Naukowiec Carl Sagan swego czasu stwierdził, że “brak dowodu nie jest dowodem braku”. Ale czasami brak dowodów JEST jak jeszcze dymiący pistolet. Brak nienaruszonych ciał, zawartości biur w budynkach oraz połowy masy Twin Towers jest dymiącym pistoletem dowodzącym, że ​​wieże zostały gwałtownie zburzone eksplozjami.

cartoon-WTC-RumsfeldBushCheneyLAUGHTER-jetfuel
                               zbiorniki z paliwem?
                                    No to naprawdę jest zabawne!

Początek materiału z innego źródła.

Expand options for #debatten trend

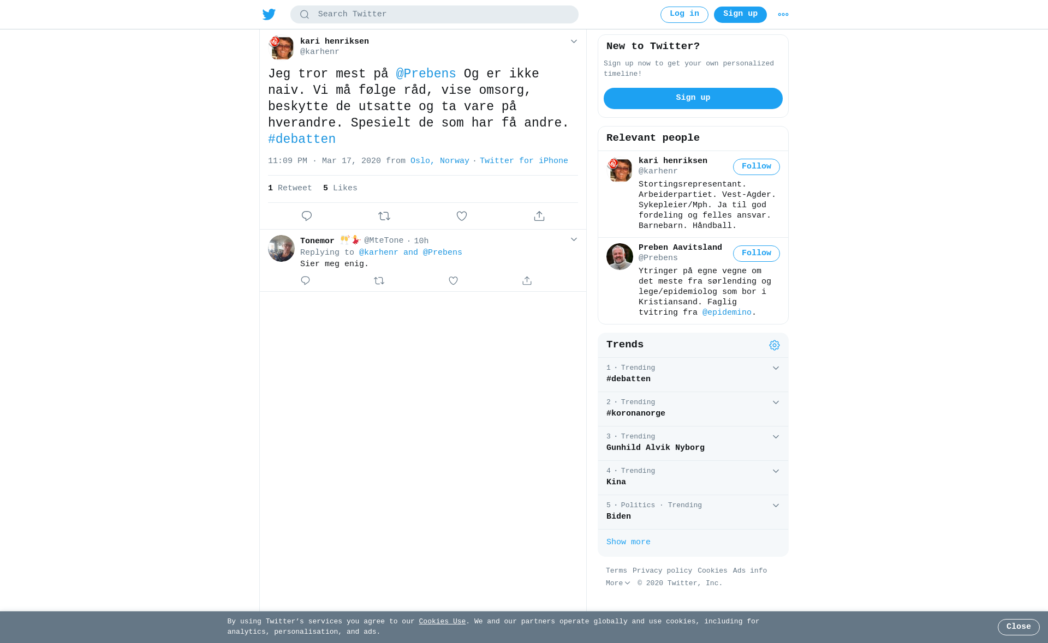pyautogui.click(x=776, y=368)
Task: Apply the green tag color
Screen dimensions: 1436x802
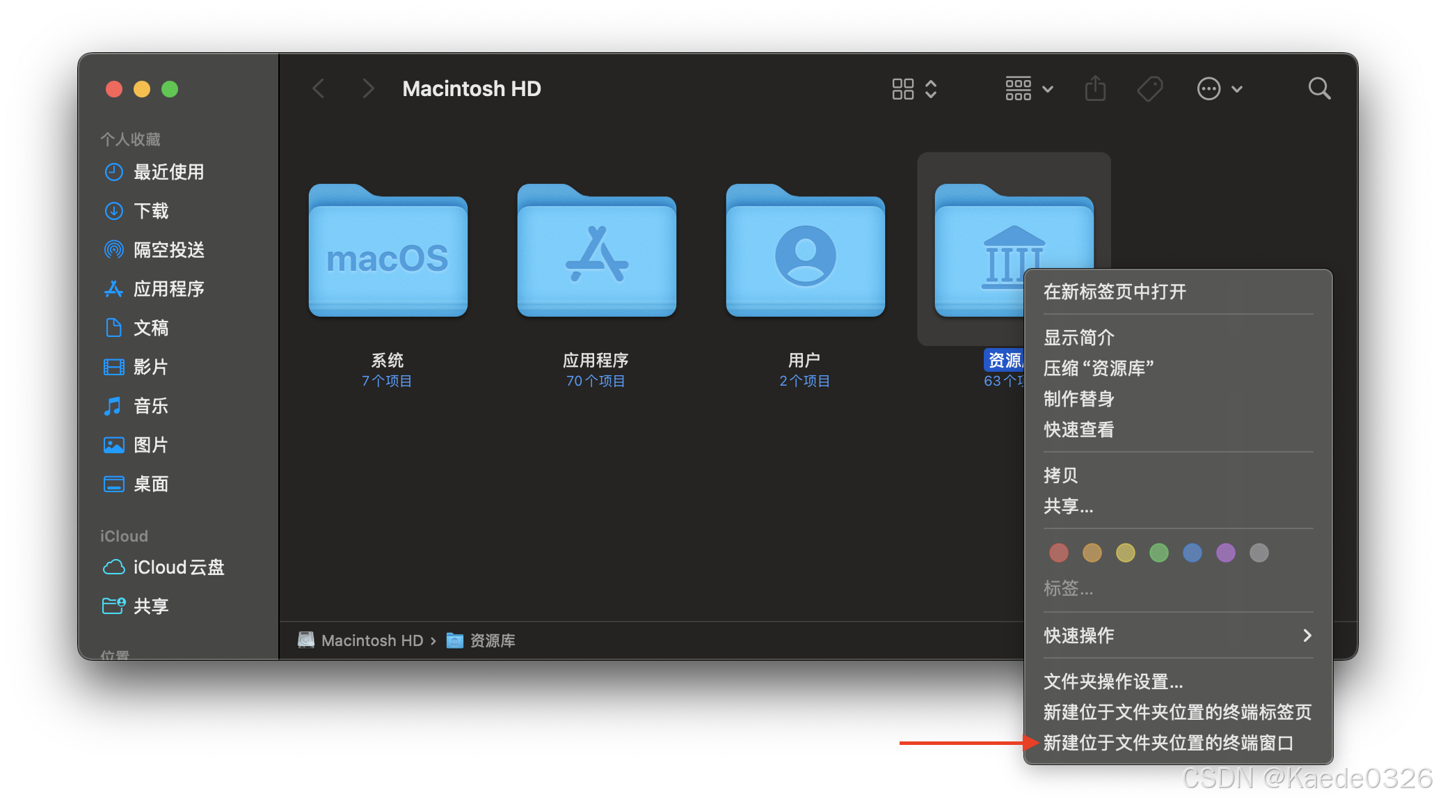Action: [1158, 553]
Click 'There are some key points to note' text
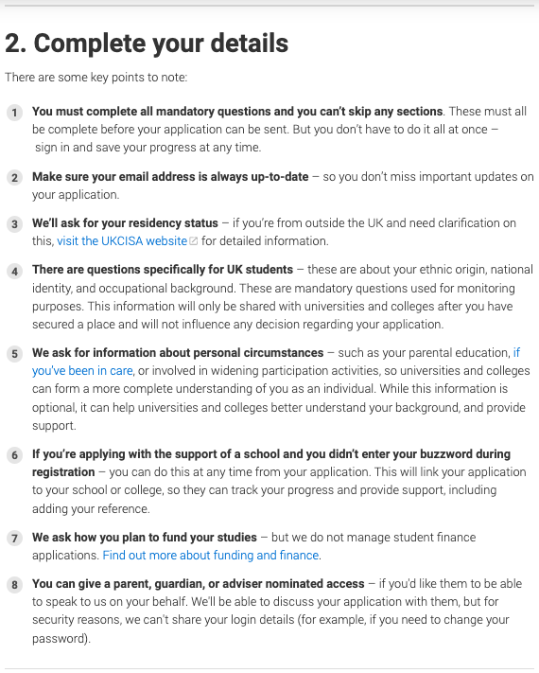539x673 pixels. pos(96,78)
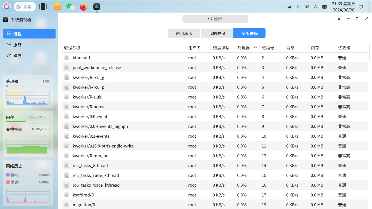Open WeChat from the dock
The height and width of the screenshot is (209, 372).
click(x=70, y=6)
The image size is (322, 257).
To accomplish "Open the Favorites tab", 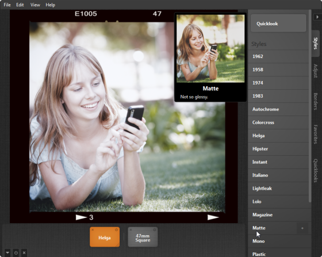I will 316,134.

Trzej muszkieterowie z 9/11 rozbawieni swym prywatnym żartem


Brakująca zawartość i ubytek masy Twin Towers nie są jedynymi tajemnicami “braku” związanymi z 9/11. Inne godne uwagi “braki dowodów” obejmują:

* Brak ponad 80 filmów rządu USA z ataku na Pentagon, z których niektóre zostały skonfiskowane przez agentów FBI parę chwil po ataku. Tylko kilka klatek zostało pokazanych, a i te skróty pokazują wyłącznie eksplozję w Pentagonie, ale nie duży samolot.

* Nieobecność 100.000 kilogramów samolotu Boeing 757, który rzekomo uderzył w Pentagon. Nie istnieje żaden zapis co do tych 100.000 kilogramów szczątków airlinera lub szczątków bagażu czy pasażerów samolotu, aby kiedykolwiek były one usuwane z jednego z trzech szeroko oddzielonych od siebie obszarów zniszczonych w Pentagonie.

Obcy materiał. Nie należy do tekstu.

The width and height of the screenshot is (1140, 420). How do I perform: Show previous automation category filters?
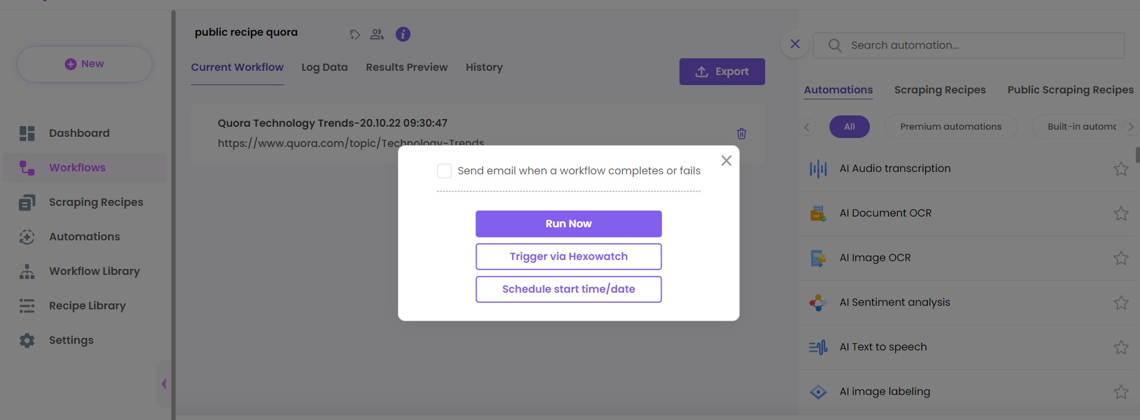point(807,127)
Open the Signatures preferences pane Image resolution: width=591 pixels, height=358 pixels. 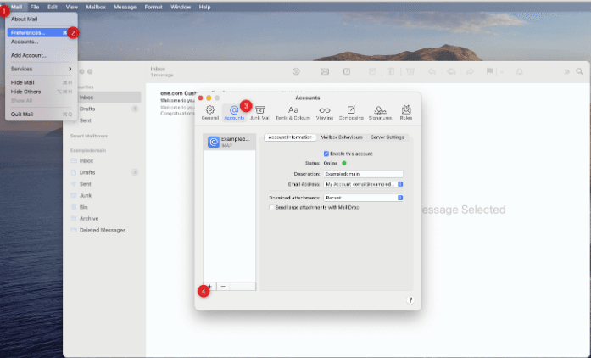[x=380, y=112]
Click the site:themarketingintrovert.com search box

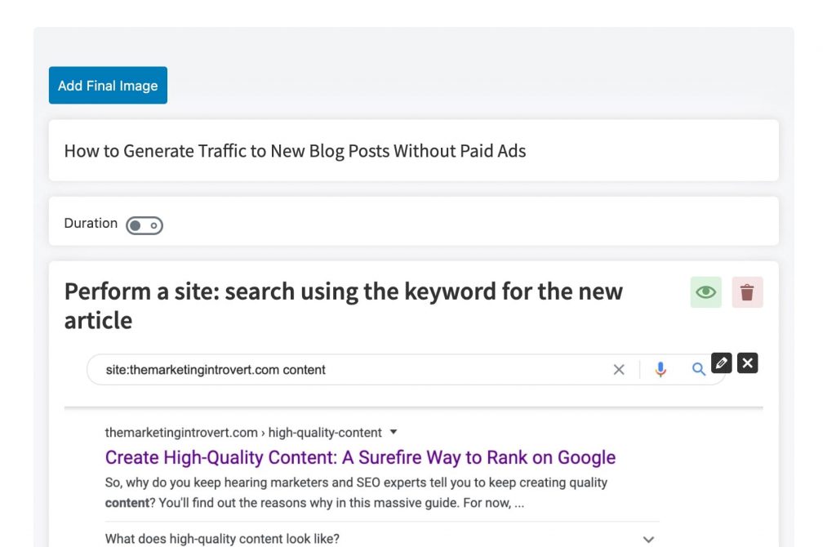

* Nieobecność 100.000 kilogramów samolotu Boeing 757, który podobno zarył i zatonął w miękkiej ziemi pod płytkim, piętnastometrowej średnicy kraterze w Shanksville w Pensylwanii. Nie ma dowodów w postaci szczątków ze 100.000 kilogramów airlinera, ani szczątków pasażerów czy bagażu, jakie zostałyby odzyskane spod ziemi w domniemanym miejscu katastrofy.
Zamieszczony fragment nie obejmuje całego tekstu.